WORK ORDER:
Word for word, restate every entry that follows.

-=-=-=-=-

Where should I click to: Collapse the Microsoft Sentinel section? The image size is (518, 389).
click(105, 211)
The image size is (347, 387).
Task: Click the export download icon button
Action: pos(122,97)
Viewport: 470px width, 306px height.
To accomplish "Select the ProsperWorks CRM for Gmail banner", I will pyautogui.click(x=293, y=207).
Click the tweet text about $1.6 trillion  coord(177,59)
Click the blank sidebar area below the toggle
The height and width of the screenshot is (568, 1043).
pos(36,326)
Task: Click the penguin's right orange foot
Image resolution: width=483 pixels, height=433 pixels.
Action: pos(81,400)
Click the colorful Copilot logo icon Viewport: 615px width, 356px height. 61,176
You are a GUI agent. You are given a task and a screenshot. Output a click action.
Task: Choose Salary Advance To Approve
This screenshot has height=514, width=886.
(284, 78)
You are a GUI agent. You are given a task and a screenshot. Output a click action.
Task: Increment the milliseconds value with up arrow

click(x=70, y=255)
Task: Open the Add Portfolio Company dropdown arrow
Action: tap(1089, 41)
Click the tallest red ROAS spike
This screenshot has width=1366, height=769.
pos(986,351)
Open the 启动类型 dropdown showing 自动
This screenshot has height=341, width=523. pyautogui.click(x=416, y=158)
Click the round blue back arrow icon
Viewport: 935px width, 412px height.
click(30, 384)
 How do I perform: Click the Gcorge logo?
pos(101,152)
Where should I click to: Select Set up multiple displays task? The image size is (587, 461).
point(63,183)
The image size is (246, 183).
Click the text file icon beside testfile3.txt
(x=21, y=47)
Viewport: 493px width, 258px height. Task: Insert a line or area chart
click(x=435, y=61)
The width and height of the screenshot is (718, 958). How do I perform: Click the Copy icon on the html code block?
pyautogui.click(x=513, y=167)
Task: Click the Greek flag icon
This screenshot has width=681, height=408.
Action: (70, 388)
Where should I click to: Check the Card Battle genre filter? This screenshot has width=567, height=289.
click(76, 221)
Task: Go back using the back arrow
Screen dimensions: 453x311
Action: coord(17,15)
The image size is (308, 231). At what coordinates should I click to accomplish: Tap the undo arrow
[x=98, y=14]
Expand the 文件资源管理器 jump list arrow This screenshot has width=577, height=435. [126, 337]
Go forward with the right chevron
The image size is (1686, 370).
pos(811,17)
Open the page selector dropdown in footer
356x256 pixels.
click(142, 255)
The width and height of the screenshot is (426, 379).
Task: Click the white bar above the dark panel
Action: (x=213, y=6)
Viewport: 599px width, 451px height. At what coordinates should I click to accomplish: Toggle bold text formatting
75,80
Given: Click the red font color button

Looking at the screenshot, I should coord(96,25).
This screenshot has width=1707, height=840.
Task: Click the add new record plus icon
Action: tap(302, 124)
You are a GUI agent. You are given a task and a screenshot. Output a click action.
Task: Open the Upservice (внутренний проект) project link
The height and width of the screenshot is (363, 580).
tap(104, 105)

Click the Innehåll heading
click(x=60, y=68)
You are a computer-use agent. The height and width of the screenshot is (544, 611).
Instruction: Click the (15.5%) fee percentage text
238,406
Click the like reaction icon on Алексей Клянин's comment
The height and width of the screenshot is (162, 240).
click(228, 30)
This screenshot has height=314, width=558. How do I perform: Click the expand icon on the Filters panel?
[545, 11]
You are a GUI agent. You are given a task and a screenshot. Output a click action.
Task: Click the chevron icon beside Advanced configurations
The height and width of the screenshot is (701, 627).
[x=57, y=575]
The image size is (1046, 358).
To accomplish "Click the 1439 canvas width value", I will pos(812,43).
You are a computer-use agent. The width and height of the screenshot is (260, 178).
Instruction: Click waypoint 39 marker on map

-=-=-=-=-

EXERCISE ANSWER:
Where should I click to: Collapse the Microsoft Sentinel section? The image size is (518, 389).
click(105, 211)
The image size is (347, 387).
Task: Click the export download icon button
Action: pos(122,97)
Viewport: 470px width, 306px height.
To accomplish "Select the ProsperWorks CRM for Gmail banner", I will pyautogui.click(x=293, y=207).
Click the tweet text about $1.6 trillion  coord(177,59)
Click the blank sidebar area below the toggle
The height and width of the screenshot is (568, 1043).
pos(36,326)
Task: Click the penguin's right orange foot
Image resolution: width=483 pixels, height=433 pixels.
Action: pos(81,400)
Click the colorful Copilot logo icon Viewport: 615px width, 356px height. 61,176
You are a GUI agent. You are given a task and a screenshot. Output a click action.
Task: Choose Salary Advance To Approve
This screenshot has height=514, width=886.
(284, 78)
You are a GUI agent. You are given a task and a screenshot. Output a click action.
Task: Increment the milliseconds value with up arrow

click(x=70, y=255)
Task: Open the Add Portfolio Company dropdown arrow
Action: tap(1089, 41)
Click the tallest red ROAS spike
This screenshot has width=1366, height=769.
pos(986,351)
Open the 启动类型 dropdown showing 自动
This screenshot has height=341, width=523. pyautogui.click(x=416, y=158)
Click the round blue back arrow icon
Viewport: 935px width, 412px height.
click(30, 384)
 How do I perform: Click the Gcorge logo?
pos(101,152)
Where should I click to: Select Set up multiple displays task? The image size is (587, 461).
point(63,183)
The image size is (246, 183).
Click the text file icon beside testfile3.txt
(x=21, y=47)
Viewport: 493px width, 258px height. Task: Insert a line or area chart
click(x=435, y=61)
The width and height of the screenshot is (718, 958). How do I perform: Click the Copy icon on the html code block?
pyautogui.click(x=513, y=167)
Task: Click the Greek flag icon
This screenshot has width=681, height=408.
Action: (70, 388)
Where should I click to: Check the Card Battle genre filter? This screenshot has width=567, height=289.
click(76, 221)
Task: Go back using the back arrow
Screen dimensions: 453x311
Action: coord(17,15)
The image size is (308, 231). At what coordinates should I click to accomplish: Tap the undo arrow
[x=98, y=14]
Expand the 文件资源管理器 jump list arrow This screenshot has width=577, height=435. [126, 337]
Go forward with the right chevron
The image size is (1686, 370).
pos(811,17)
Open the page selector dropdown in footer
356x256 pixels.
click(142, 255)
The width and height of the screenshot is (426, 379).
Task: Click the white bar above the dark panel
Action: (x=213, y=6)
Viewport: 599px width, 451px height. At what coordinates should I click to accomplish: Toggle bold text formatting
75,80
Given: Click the red font color button

Looking at the screenshot, I should coord(96,25).
This screenshot has width=1707, height=840.
Task: Click the add new record plus icon
Action: tap(302, 124)
You are a GUI agent. You are given a task and a screenshot. Output a click action.
Task: Open the Upservice (внутренний проект) project link
The height and width of the screenshot is (363, 580).
tap(104, 105)

Click the Innehåll heading
click(x=60, y=68)
You are a computer-use agent. The height and width of the screenshot is (544, 611).
Instruction: Click the (15.5%) fee percentage text
238,406
Click the like reaction icon on Алексей Клянин's comment
The height and width of the screenshot is (162, 240).
click(228, 30)
This screenshot has height=314, width=558. How do I perform: Click the expand icon on the Filters panel?
[545, 11]
You are a GUI agent. You are given a task and a screenshot. Output a click action.
Task: Click the chevron icon beside Advanced configurations
The height and width of the screenshot is (701, 627).
[x=57, y=575]
The image size is (1046, 358).
To accomplish "Click the 1439 canvas width value", I will pos(812,43).
You are a computer-use agent. The width and height of the screenshot is (260, 178).
Instruction: Click waypoint 39 marker on map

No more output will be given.